Influence of Galantaminum on metabolism of other drugs Therapeutic doses of Galantaminum (12 mg two times a day) did not influence kinetics of digoxin and warfarin. Galantaminum did not influence the increase in a prothrombin time caused by warfarin. The researches in vitro showed that Galantaminum has very weak ability to inhibit the main forms of R-450 cytochrome of the person.

Contraindications:

- Patients cannot appoint drug with hypersensitivity to Galantaminum to hydrobromide or to any excipient which is a part of this drug.

- Owing to lack of data on Reminil's use for patients with a heavy renal failure (clearance of creatinine less than 9 ml/min.), this drug is contraindicated to such patients.

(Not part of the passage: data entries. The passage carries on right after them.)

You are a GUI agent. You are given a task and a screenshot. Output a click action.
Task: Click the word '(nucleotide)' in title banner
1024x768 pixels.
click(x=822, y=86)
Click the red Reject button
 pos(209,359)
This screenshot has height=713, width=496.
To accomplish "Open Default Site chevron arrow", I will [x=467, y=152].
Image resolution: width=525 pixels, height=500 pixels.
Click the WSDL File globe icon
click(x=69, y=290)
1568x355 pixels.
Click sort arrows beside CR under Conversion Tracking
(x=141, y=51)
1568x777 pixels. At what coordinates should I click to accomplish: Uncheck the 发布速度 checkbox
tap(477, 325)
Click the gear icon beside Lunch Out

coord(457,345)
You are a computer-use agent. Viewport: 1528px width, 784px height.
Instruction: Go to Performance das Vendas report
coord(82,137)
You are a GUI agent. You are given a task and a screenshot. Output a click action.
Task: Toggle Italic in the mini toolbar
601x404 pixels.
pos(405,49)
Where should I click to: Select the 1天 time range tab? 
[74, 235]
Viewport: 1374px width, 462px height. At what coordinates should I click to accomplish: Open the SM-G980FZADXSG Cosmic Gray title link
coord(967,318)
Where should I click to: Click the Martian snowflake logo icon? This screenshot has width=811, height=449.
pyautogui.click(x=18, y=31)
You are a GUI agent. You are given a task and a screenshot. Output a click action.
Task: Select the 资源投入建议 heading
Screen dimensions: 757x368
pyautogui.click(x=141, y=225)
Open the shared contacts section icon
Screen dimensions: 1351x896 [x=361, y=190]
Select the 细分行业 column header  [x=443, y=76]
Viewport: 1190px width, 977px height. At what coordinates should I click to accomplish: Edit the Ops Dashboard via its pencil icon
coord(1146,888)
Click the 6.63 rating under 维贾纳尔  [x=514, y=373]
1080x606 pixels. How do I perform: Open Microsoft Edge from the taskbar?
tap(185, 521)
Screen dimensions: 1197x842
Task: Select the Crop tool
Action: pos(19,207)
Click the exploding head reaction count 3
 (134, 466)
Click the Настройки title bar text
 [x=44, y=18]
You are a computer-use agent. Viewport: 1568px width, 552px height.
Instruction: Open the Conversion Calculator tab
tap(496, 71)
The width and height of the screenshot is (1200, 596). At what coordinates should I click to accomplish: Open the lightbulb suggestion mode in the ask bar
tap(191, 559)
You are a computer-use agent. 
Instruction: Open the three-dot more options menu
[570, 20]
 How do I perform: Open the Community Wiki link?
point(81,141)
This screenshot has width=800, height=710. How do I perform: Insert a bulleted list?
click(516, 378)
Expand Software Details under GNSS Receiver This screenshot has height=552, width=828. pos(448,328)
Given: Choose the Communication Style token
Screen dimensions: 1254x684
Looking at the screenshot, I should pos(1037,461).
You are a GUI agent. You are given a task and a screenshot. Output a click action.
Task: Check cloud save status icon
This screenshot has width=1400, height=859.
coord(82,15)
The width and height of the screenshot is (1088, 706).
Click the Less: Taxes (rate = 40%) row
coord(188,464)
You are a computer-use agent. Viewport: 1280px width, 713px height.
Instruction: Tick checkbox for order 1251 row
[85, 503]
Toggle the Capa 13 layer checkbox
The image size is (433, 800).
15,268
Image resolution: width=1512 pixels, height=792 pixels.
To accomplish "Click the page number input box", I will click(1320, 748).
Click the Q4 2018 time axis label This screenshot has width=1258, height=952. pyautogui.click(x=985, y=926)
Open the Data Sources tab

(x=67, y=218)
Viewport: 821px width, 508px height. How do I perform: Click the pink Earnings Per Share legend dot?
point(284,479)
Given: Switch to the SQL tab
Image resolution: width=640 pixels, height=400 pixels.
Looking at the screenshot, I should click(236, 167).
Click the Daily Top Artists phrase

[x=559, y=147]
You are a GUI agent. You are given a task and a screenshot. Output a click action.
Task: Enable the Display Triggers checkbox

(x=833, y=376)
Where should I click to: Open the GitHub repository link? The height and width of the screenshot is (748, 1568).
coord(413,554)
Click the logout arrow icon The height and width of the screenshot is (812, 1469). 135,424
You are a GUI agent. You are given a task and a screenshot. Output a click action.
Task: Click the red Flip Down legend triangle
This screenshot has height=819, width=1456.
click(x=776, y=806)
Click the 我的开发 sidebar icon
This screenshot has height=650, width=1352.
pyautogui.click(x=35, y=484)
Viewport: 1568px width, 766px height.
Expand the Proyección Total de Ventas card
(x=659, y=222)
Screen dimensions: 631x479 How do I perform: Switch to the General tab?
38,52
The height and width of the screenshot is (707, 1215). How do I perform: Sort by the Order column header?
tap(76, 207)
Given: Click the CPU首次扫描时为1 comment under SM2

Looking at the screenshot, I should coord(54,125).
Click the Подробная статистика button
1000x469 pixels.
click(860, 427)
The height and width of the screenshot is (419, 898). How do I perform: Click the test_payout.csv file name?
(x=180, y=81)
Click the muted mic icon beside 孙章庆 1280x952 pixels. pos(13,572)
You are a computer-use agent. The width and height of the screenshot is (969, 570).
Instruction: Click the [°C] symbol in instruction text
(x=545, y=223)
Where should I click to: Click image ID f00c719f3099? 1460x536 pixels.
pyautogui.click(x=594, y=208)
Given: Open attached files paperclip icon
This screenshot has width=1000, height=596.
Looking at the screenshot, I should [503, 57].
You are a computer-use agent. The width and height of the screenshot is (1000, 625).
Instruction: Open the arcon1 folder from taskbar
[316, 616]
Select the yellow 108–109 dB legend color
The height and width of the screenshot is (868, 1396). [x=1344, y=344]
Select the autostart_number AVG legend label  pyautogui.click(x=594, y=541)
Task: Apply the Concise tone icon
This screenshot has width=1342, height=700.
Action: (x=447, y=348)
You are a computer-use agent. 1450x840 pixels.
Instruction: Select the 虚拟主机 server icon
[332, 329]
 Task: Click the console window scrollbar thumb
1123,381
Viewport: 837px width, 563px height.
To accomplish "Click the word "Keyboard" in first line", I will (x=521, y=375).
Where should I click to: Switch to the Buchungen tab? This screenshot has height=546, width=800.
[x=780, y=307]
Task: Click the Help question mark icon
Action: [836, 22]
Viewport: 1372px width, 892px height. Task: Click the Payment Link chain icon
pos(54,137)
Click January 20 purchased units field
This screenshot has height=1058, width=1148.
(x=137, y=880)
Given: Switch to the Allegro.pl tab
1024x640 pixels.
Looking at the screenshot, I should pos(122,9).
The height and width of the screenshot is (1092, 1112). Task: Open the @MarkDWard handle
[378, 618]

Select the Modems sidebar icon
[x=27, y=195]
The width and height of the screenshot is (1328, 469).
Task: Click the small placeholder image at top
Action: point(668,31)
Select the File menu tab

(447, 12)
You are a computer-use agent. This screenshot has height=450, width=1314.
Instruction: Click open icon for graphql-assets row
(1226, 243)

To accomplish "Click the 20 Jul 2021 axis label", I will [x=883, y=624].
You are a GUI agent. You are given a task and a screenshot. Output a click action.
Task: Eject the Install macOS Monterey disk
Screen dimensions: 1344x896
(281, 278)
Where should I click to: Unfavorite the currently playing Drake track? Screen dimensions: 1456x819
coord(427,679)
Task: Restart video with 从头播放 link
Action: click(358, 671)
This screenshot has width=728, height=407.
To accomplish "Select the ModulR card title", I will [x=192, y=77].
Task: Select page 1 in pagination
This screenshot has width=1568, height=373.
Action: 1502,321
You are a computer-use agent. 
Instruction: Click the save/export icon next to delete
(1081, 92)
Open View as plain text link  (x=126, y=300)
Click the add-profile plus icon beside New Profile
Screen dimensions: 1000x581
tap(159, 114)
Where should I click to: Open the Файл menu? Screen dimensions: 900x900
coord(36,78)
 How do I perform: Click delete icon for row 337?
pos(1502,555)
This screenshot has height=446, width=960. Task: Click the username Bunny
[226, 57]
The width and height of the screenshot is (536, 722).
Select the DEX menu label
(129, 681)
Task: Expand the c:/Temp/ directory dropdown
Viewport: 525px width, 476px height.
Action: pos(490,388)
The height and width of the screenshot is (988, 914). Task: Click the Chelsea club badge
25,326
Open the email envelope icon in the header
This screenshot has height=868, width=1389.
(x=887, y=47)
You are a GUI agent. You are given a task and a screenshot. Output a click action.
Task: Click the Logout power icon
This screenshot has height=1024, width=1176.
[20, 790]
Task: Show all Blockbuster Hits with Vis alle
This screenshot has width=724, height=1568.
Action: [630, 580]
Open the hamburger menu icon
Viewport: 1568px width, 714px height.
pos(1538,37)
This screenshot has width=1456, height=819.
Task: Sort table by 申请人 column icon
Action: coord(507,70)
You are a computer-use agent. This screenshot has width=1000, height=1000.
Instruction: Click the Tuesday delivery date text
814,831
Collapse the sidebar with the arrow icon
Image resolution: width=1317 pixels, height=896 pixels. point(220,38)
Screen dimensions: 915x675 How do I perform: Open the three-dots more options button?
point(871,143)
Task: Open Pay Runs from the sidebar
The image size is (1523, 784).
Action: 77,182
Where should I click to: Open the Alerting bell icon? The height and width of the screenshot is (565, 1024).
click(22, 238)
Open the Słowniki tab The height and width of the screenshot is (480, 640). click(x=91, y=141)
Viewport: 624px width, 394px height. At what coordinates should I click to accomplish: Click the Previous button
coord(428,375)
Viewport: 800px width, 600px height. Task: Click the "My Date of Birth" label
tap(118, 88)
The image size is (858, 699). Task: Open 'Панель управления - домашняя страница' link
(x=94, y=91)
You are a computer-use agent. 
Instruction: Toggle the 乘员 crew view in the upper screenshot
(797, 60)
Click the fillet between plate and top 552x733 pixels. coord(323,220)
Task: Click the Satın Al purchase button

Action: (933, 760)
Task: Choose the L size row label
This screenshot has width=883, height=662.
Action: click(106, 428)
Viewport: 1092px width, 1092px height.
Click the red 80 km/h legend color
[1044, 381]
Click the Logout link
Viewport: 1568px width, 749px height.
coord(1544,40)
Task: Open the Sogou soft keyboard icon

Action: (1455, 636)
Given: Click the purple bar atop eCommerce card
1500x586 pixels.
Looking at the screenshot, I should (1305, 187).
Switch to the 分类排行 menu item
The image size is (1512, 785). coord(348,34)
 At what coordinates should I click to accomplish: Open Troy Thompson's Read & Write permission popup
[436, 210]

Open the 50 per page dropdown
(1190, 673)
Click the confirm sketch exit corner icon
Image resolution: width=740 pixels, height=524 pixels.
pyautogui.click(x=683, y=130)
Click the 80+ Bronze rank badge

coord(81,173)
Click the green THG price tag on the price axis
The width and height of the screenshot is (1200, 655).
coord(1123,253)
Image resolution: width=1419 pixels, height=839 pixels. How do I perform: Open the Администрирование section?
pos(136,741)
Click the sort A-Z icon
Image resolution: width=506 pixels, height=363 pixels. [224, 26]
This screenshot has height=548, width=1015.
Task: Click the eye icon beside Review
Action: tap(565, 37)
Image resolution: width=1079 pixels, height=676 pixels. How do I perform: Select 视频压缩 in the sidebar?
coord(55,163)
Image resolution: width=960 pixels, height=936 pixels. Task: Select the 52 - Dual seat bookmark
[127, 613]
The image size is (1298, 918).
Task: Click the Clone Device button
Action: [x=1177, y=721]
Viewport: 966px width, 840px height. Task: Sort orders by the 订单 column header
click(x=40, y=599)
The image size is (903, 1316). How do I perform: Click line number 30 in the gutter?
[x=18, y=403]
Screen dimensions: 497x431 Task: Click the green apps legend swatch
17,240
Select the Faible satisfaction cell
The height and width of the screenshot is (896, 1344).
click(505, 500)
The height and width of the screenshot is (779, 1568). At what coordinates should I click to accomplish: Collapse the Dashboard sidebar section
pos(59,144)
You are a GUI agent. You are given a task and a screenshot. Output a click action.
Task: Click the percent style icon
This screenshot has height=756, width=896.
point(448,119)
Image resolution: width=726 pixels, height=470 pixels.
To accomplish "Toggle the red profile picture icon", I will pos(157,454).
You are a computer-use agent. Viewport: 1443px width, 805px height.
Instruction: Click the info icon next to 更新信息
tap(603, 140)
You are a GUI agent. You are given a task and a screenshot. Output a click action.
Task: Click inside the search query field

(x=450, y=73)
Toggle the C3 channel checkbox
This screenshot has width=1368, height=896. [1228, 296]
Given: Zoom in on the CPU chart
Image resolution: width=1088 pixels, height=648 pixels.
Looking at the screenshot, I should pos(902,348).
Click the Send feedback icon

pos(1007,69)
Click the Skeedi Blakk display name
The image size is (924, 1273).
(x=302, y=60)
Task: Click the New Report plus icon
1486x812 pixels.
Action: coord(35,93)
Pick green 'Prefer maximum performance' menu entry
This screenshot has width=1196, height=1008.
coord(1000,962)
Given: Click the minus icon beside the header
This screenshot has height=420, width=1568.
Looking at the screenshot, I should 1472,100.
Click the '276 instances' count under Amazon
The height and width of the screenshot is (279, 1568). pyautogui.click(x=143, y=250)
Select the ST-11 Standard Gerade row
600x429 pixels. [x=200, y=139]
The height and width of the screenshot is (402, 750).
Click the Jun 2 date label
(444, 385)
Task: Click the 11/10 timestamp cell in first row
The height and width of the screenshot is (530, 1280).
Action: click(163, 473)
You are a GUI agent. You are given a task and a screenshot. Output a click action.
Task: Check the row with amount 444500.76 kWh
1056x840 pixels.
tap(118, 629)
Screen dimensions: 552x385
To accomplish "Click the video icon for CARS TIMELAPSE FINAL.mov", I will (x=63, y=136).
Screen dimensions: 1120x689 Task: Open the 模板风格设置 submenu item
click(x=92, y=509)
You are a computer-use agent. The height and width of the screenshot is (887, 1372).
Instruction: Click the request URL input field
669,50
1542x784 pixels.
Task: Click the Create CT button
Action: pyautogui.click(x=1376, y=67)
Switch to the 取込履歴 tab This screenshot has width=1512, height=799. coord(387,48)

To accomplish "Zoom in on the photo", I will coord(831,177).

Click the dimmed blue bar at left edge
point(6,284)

- Heavy abnormal liver functions.

With care:

General anesthesia, bronchial asthma, chronic obstructive pulmonary disease, bradycardia, atrioventricular block, sick sinus syndrome, unstable stenocardia; the accompanying therapy by the drugs which are slowing down the heart rate (digoxin, beta adrenoblockers); a peptic ulcer of a stomach and a 12-perstny gut, obstruction of digestive tract, the period after the undergone operation on bodies of a GIT, epilepsy, obstruction of uric ways, the period after the undergone bladder operation.

Overdose:

Symptoms.

It is supposed that objective and subjective symptoms of the expressed overdose of Galantaminum will be similar to similar symptoms at overdose of other cholinomimetics. Generally toxic effects from the central nervous system are observed, a parasympathetic nervous system and neuromuscular synapses. In addition to muscular weakness or a fastsikulyation some or all symptoms of cholinergic crisis can be observed: severe nausea, vomiting, spastic abdominal pains, the strengthened salivation, dacryagogue, an incontience of urine and a calla, strong perspiration, bradycardia, a lowering of arterial pressure, a collapse and spasms. The expressed muscular weakness in combination with hypersecretion of a mucous membrane of a trachea and a bronchospasm can lead to lethal blockade of respiratory tracts. In the messages received at post-marketing control development of bidirectional and spindle-shaped ventricular tachycardia, lengthening of an interval of QT, ventricular tachycardia with a short-term loss of consciousness at accidental reception of 32 mg of Reminil a day is described.

Treatment.

As well as at overdose of any other drug, it is necessary to carry out the ordinary supporting actions. In hard cases as the general antidote it is possible to use such anticholinergic drugs as atropine. In the beginning it is recommended to enter 0,5-1,0 mg intravenously, the frequency and size of the subsequent doses depend on dynamics of a clinical condition of the patient. The strategy of treatment of overdoses are constantly improved and therefore it is necessary to address to the nearest center for treatment of poisonings for obtaining the latest recommendations concerning treatment of overdose of Galantaminum.

Storage conditions:

To store at a temperature of 15 - 30 °C in the place, unavailable to children. 

Issue conditions:

According to the recipe

Packaging:

Capsules of the prolonged action of 8 mg, 16 mg, 24 mg. On 7 capsules in blisters from the combined material (PVC, polyethylene, polyvinylidene chloride, and aluminum foil); on 300 capsules in bottles from polyethylene. 8 mg: on 1 or 4 blisters or 1 bottle together with the instruction on a medical use in a cardboard pack. 16 mg: on 4, 8 or 12 blisters or 1 bottle together with the instruction on a medical use in a cardboard pack of 24 mg: on 2, 4, 8 or 12 blisters or 1 bottle together with the instruction on a medical use in a cardboard pack.